Por la naturaleza misma de este fenómeno resulta muy difícil conocer su magnitud exacta. La dependencia biológica y jurídica con respecto a los adultos deja a los niños en una situación especialmente vulnerable, sobre todo si consideramos que, a través de sus omisiones y sus comisiones, los adultos se han convertido en el principal factor de riesgo para los niños.
La violencia produce toda una gama de secuelas físicas y psicológicas difíciles de cuantificar. Aun si nos enfocamos únicamente en el daño extremo representado por la muerte, la situación resulta preocupante. Veamos el siguiente ejemplo, que se deriva de un análisis realizado precisamente para la Cumbre de la Infancia por el doctor Rafael Lozano. Se sabe que con la entrada a la adolescencia se produce un aumento importante en el riesgo de morir violentamente, sobre todo entre los varones. Pues bien, en 1996 el número absoluto de muertes por homicidio en menores de un año fue el mismo que entre los jóvenes de 15 años, con la diferencia que entre estos últimos afectó mucho más a los varones, mientras que los homicidios de niños pequeños ocurrieron en proporciones muy semejantes en ambos sexos.

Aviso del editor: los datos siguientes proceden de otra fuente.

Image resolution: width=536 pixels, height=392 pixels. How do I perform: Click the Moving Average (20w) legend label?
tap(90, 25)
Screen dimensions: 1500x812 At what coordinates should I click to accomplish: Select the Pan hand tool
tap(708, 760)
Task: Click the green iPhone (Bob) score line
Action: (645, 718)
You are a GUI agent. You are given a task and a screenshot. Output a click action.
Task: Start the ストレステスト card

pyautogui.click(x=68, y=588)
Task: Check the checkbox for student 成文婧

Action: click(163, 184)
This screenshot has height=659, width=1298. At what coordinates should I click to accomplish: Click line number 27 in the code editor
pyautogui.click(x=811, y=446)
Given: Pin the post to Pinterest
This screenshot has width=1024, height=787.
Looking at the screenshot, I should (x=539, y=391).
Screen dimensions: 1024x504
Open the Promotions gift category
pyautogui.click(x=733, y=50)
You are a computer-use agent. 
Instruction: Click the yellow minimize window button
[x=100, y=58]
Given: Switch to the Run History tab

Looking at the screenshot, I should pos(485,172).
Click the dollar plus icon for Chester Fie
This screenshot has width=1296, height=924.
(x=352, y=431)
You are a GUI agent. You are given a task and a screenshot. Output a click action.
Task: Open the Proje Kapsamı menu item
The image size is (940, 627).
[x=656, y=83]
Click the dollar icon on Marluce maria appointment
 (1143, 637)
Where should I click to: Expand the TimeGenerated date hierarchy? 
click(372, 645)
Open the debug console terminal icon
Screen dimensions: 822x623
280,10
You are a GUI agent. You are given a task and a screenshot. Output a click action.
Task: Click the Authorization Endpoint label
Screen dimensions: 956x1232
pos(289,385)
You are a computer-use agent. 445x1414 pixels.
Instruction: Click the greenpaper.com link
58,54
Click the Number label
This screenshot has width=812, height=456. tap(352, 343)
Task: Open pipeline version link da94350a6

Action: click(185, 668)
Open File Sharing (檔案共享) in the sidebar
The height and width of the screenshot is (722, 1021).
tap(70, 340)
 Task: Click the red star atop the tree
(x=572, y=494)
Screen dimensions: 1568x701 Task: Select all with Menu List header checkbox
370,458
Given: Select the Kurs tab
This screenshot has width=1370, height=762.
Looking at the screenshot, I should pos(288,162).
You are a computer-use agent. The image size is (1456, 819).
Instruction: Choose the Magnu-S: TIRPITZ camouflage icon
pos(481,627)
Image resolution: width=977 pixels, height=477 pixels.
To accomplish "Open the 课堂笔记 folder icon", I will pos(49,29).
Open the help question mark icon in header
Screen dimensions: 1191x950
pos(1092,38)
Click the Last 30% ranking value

Pero las muertes que son registradas oficialmente como homicidios representan apenas la punta del iceberg. Muchas otras defunciones son producto del maltrato y el abandono. La situación que prevalece en el Distrito Federal sirve como ilustración. Si a las muertes de menores de un año registradas como homicidios se les suman las ocurridas como resultado del abandono, el número de víctimas fatales de la violencia se duplica. Y, como se señaló antes, las defunciones son tan sólo la consecuencia extrema y más visible de este fenómeno.
Al rezago que sufre la población infantil en materia de desnutrición e infecciones viene ahora a sumarse el problema de la violencia. Este cúmulo de sufrimiento constituye la mayor hipoteca que pesa sobre los hombros del país, pues ahí se compromete su futuro. En realidad, los números son irrelevantes ante una situación como ésta, pues una sola defunción infantil por violencia resulta intolerable. Mientras tantos niños mexicanos sucumben a ella, sus muertes seguirán siendo las huellas delatoras del fracaso de nuestra sociedad.